→ **Working data**:
>>>

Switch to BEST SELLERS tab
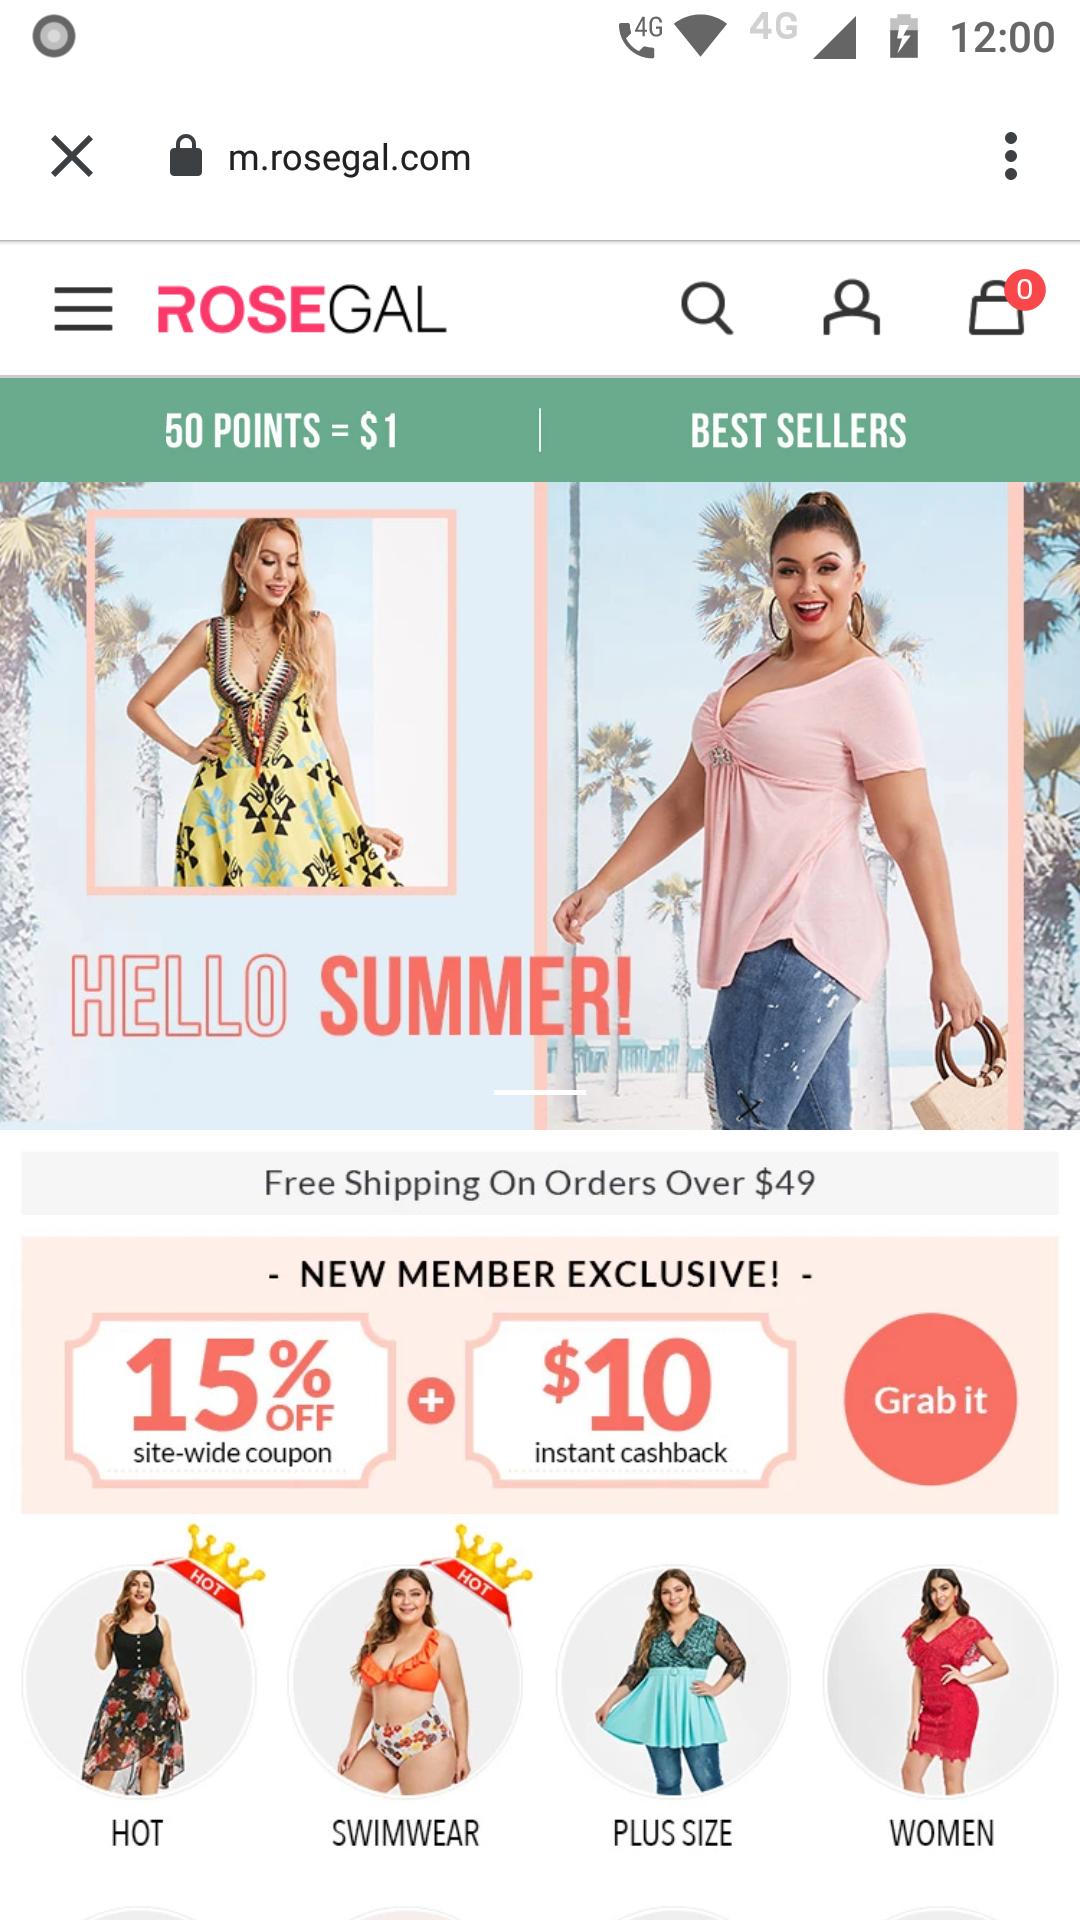Image resolution: width=1080 pixels, height=1920 pixels. (x=798, y=431)
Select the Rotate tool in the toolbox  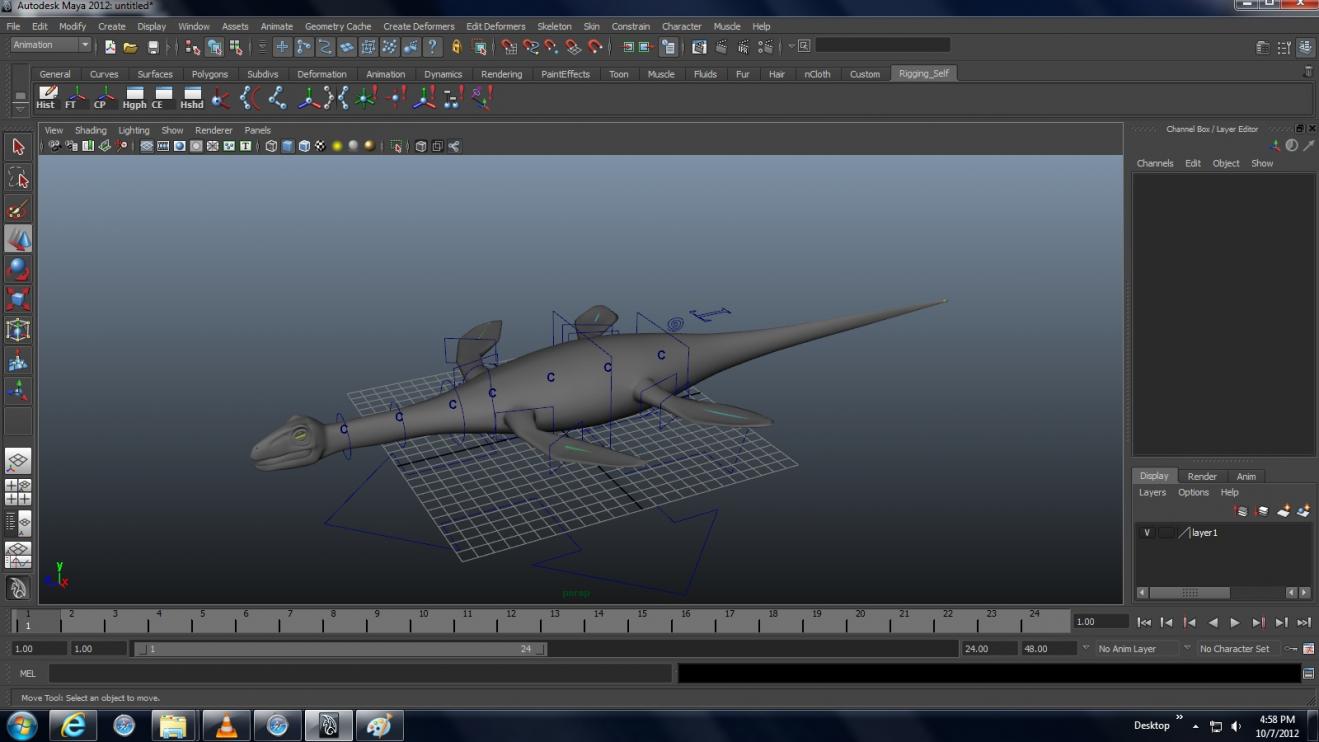click(18, 269)
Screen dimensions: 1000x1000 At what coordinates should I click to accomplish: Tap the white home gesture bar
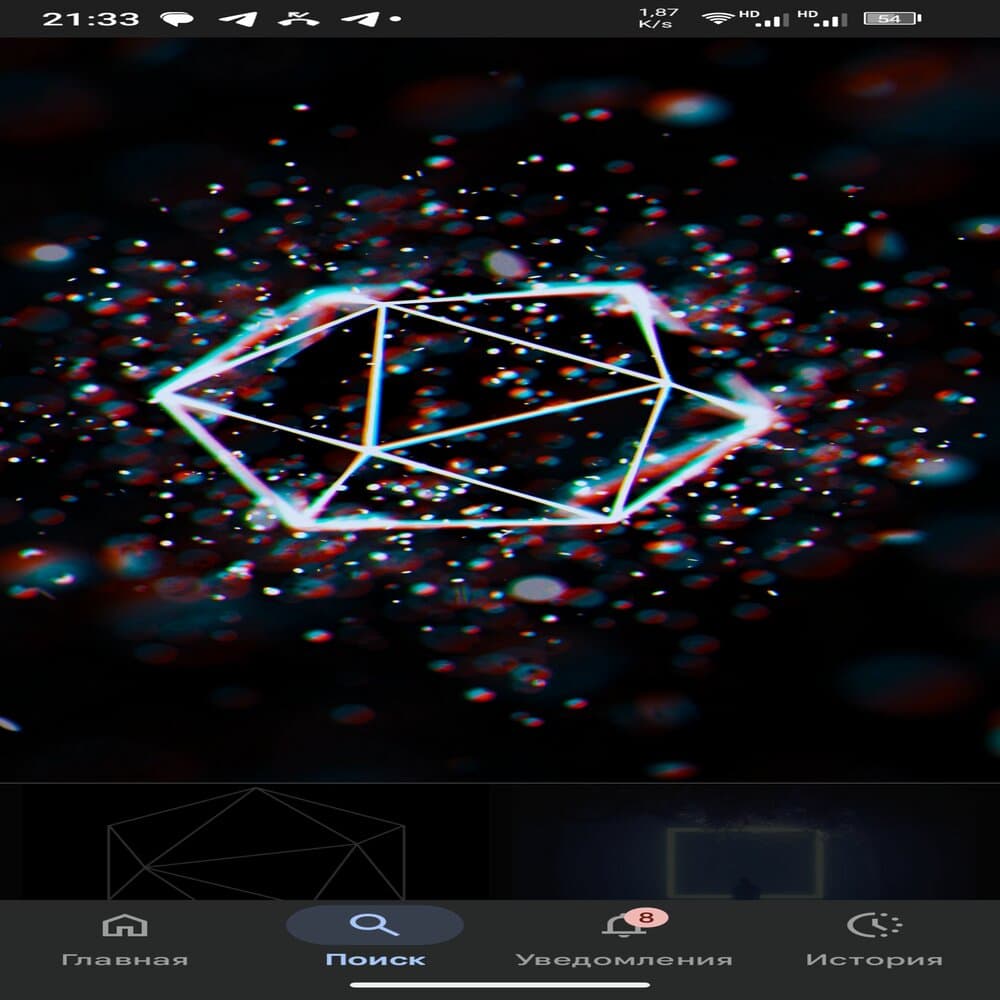click(499, 985)
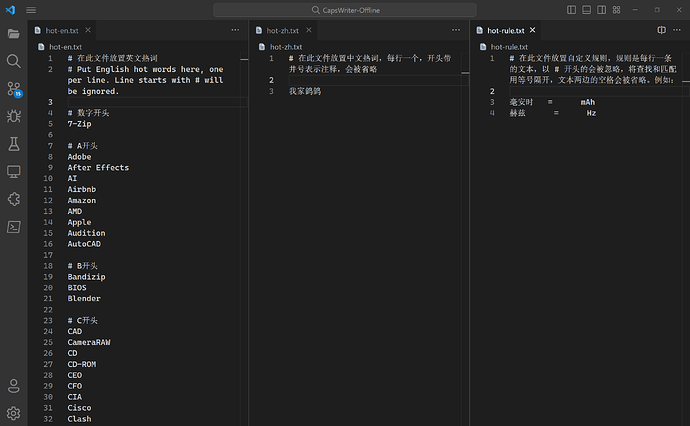Open the Testing flask icon
Image resolution: width=690 pixels, height=426 pixels.
point(14,145)
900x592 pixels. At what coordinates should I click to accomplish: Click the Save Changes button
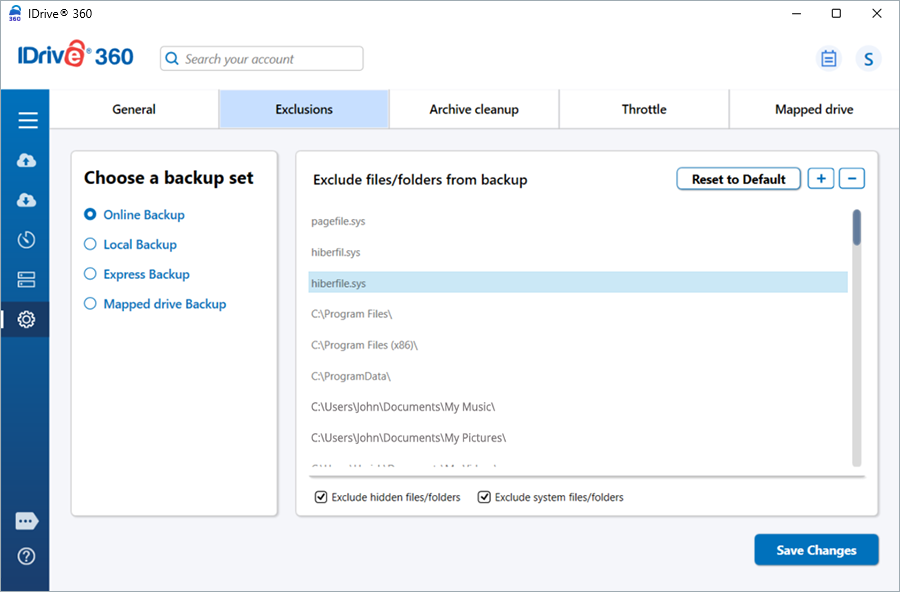(x=816, y=550)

<<<

→ **Task**: Reproduce, unchanged, each line between the one with "Screen dimensions: 1000x1000" and the last line of the material, both included; the pictures do not go in.

→ **Answer section**:
Screen dimensions: 1000x1000 At what coordinates should I click to accomplish: Tap the white home gesture bar
click(499, 985)
Open the Testing flask icon
Image resolution: width=690 pixels, height=426 pixels.
point(14,145)
900x592 pixels. At what coordinates should I click to accomplish: Click the Save Changes button
(x=816, y=550)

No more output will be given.